Dido Belle painting

Painting of Lady Elizabeth Murray and Dido Belle, 1779. Photograph: Courtesy of the Earl of Mansfield / Scone Palace

Twentieth Century Fox and The Damaris Trust held a private exclusive screening of the inspiring film Belle at Fox Headquarters.  Belle, a film inspired by the true story of Dido Elizabeth Belle, the illegitimate mixed race daughter of a Royal Navy Admiral, is a perfect example of a film stimulating thoughts and discussions on the world.

Prior to the screening, Nick Pollard, Founder of The Damaris Trust, spoke about the charity, and why he and his wife Carol decided to set it up 14 years ago. The Damaris Trust works in partnership with film companies to produce community education resources related to contemporary films. Nick and Carol saw community groups were trying to change people’s lives, and recognised that films could be an excellent tool to do just that. Nick said, “Films can stimulate people to see different perspectives, and can lead to people questioning what they can do to help change other people’s lives”.

Belle - screening with Damaris Trust

Nick Pollard, Founder of The Damaris Trust, speaking at the pre-screening of Belle

The film takes us to life in 18th-century Britain, where Dido is brought up in Kenwood House, Hampstead, alongside her cousin, Lady Elizabeth Murray, whose mother had died. Raised by her aristocratic great-uncle Lord Mansfield (Tom Wilkinson) and his wife (Emily Watson), Dido’s lineage affords her certain privileges, yet the colour of her skin prevents her from fully participating in the traditions of her social standing.

Belle, film preview by The Damaris Trust

Kenwood House, Hampstead
Photograph: Courtesy of English Heritage / Charles Hosea

Dido is generally treated as a member of the family, and the affection her family has for her is clear to see. However, despite their affection for Dido, Lord Mansfield and his wife consider how others in society will view her, and she is treated differently because of this. Dido’s odd status in their world is difficult to watch at times.  “I am too high to eat with the servants, too low to join you at dinner,” Dido, played by Gugu Mbatha-Raw, tells the Earl of Mansfield.

Her cousin Elizabeth is white but poor; she doesn’t have the inheritance that Dido is privileged with. During the film we see how complicated life can be. Elizabeth is the ‘right’ colour and class, but without an inheritance her chances of marriage are very low. On the other hand, Dido has an inheritance as her father acknowledged her as his daughter.

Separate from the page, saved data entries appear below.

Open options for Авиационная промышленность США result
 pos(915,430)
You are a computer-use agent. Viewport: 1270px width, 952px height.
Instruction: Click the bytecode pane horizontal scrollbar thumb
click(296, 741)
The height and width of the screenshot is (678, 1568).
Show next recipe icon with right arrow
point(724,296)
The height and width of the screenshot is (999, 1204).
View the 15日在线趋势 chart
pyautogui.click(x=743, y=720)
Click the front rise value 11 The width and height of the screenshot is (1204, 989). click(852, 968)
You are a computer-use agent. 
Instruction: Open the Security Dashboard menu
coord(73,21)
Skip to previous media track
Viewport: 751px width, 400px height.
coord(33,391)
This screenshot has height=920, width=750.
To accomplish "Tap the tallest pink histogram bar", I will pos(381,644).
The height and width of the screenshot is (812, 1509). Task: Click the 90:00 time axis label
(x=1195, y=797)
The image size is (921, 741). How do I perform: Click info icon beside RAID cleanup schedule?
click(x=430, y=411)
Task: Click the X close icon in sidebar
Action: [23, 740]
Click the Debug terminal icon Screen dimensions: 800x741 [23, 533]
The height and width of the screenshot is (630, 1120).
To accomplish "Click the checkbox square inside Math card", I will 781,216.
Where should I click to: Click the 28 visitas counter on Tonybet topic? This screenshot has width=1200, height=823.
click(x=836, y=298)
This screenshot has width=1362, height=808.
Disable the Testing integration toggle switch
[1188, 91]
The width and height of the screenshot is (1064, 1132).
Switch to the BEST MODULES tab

The inheritance gives Dido independence, yet due to her colour her prospects of marriage are also slim.

In the film Dido falls for an idealistic young vicar’s son who, with her help, shapes Lord Mansfield’s role as Lord Chief Justice to end slavery in England.

The film considers a range of themes, including racism, sexism, and classism.  These can lead to the viewer considering and discussing society, whether things have changed much since the 18th century, and what they would like to change in the world.

The Damaris Trust is currently using film to work with young people through The Scouts and with older people through Age UK, and are looking to start intergenerational projects in the future.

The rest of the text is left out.